*WHAT YOU NEED TO DO*
Among the entries below, find each line with "size" and show it.

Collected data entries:
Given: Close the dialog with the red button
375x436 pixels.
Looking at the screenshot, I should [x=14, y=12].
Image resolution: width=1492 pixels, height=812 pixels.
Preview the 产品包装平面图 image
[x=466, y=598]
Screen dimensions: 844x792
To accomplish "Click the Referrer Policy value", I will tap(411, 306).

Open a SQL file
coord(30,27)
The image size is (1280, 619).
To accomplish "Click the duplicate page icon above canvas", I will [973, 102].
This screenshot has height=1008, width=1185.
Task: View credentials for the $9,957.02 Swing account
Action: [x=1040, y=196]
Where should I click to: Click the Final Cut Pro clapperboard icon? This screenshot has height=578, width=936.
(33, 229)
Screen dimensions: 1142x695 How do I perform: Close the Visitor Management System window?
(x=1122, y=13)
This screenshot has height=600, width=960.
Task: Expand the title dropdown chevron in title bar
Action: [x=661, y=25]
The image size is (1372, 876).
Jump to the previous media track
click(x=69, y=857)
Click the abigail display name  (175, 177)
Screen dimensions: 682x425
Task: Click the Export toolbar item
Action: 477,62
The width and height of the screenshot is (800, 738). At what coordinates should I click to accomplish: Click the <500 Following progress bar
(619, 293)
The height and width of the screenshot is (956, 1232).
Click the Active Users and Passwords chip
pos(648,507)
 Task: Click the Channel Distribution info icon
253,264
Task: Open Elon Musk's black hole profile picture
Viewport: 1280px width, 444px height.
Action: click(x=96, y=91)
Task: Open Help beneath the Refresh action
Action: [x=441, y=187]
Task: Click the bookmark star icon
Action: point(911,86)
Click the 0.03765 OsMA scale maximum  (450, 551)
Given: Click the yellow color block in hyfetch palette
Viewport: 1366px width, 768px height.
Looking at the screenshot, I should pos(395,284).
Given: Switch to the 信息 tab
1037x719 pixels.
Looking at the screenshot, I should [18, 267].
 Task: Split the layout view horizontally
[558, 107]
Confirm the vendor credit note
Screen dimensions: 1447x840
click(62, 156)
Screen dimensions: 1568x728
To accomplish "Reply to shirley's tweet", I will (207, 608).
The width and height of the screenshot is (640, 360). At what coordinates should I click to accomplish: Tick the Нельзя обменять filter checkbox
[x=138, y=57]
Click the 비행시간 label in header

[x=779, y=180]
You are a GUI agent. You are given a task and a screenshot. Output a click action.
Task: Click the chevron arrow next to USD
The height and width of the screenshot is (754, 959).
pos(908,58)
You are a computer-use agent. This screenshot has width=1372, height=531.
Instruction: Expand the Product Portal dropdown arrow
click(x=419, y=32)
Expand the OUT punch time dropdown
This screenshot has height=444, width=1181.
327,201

*REPLY*
The image size is (1280, 619).
The image size is (1372, 876).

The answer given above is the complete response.